_AIM OF THE TASK_
Look through the material below and say how many of its lines carry the string "agent". Only the number should be given.

_RECORDS SUPPLIED_
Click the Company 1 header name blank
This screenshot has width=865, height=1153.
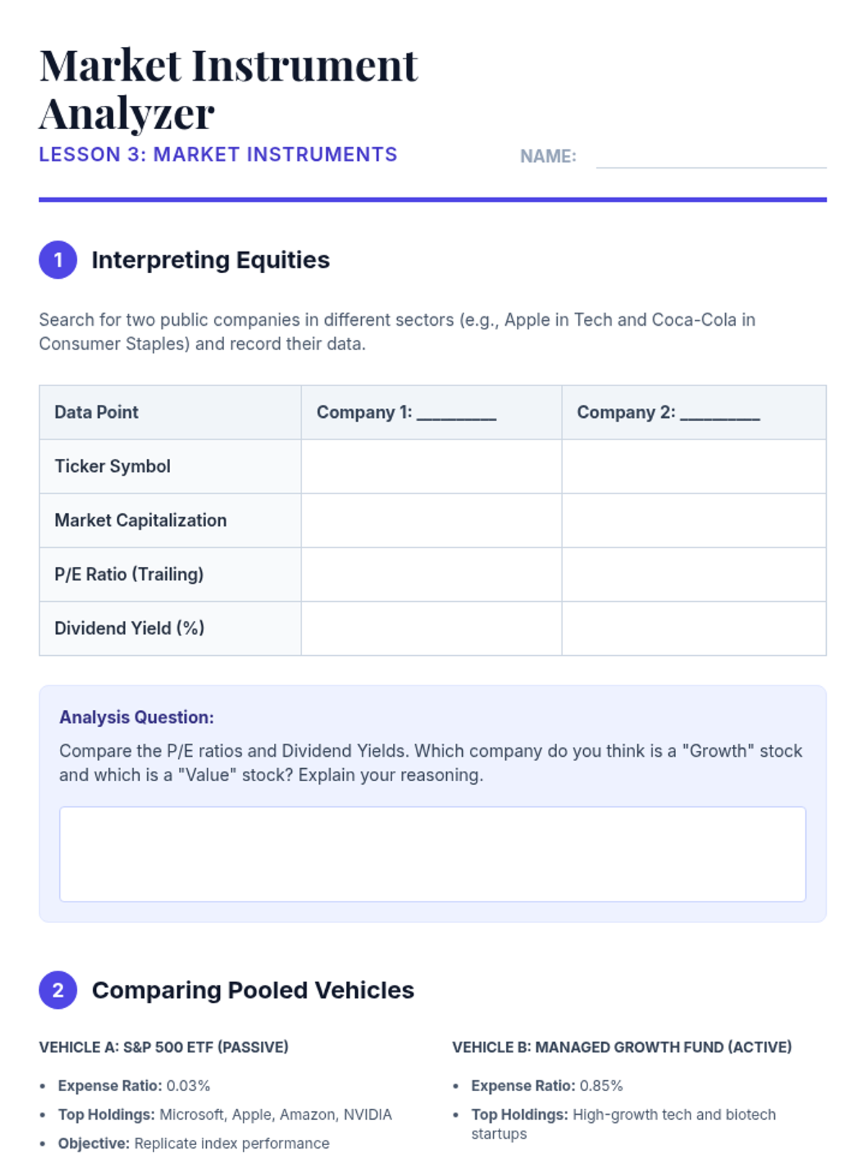point(456,414)
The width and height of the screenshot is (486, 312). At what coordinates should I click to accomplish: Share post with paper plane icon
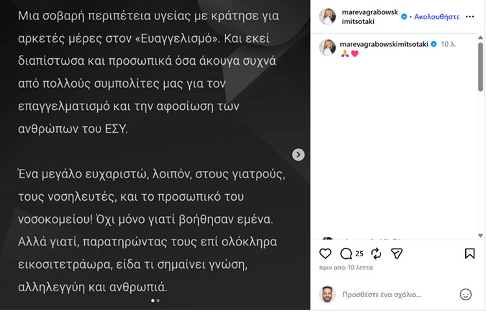(x=397, y=253)

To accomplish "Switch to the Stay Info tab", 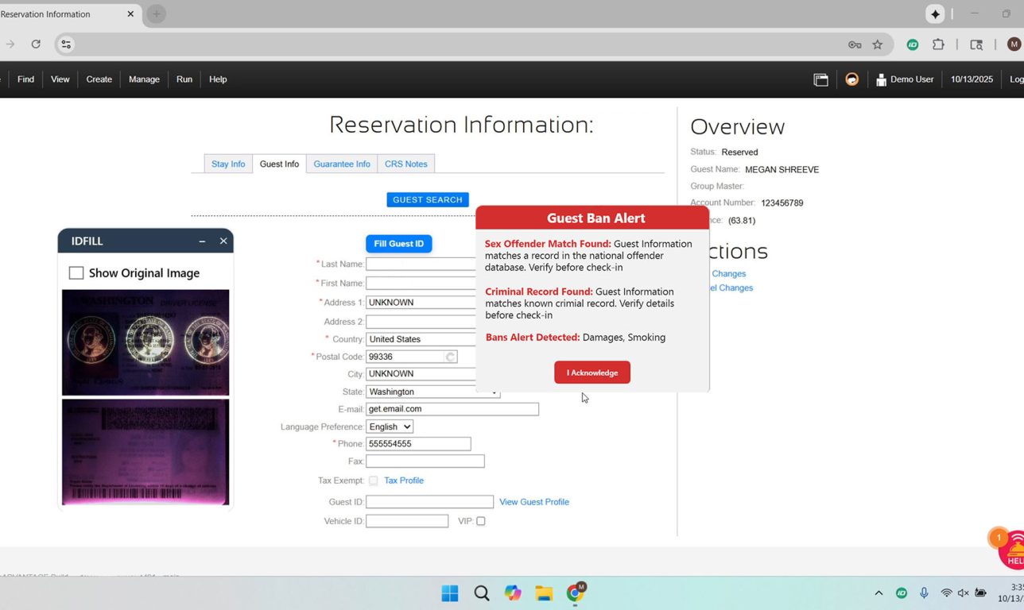I will 228,164.
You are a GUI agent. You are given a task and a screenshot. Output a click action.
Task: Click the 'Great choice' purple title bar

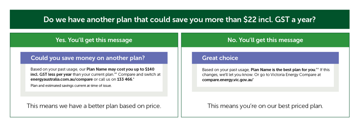pos(265,58)
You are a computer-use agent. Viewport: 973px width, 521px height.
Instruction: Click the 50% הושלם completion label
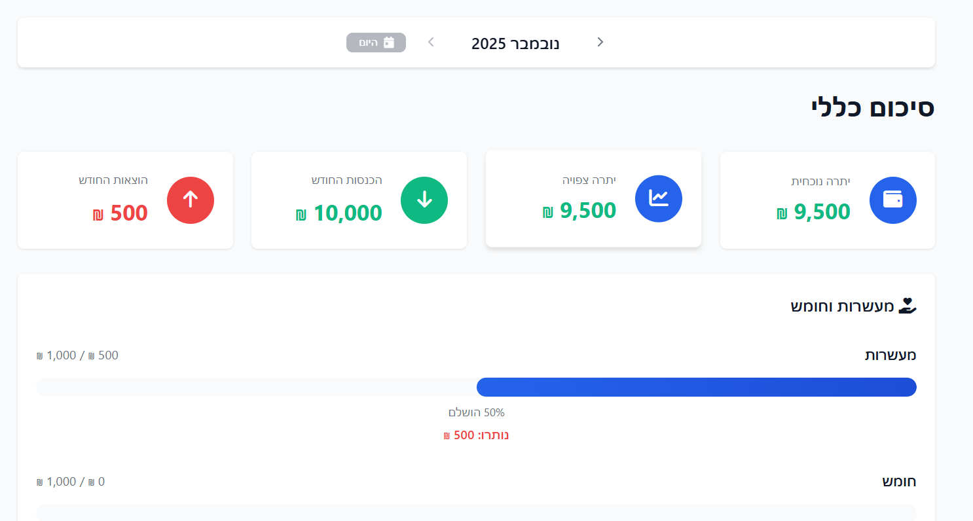(476, 412)
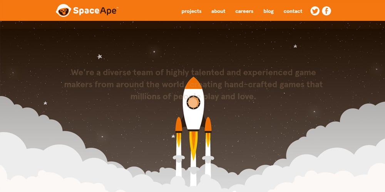Click the star just above the left clouds

45,103
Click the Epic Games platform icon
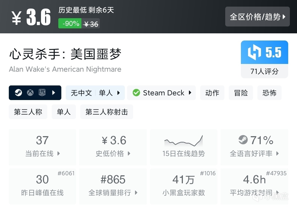The image size is (297, 207). click(x=42, y=93)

_RESPONSE_
2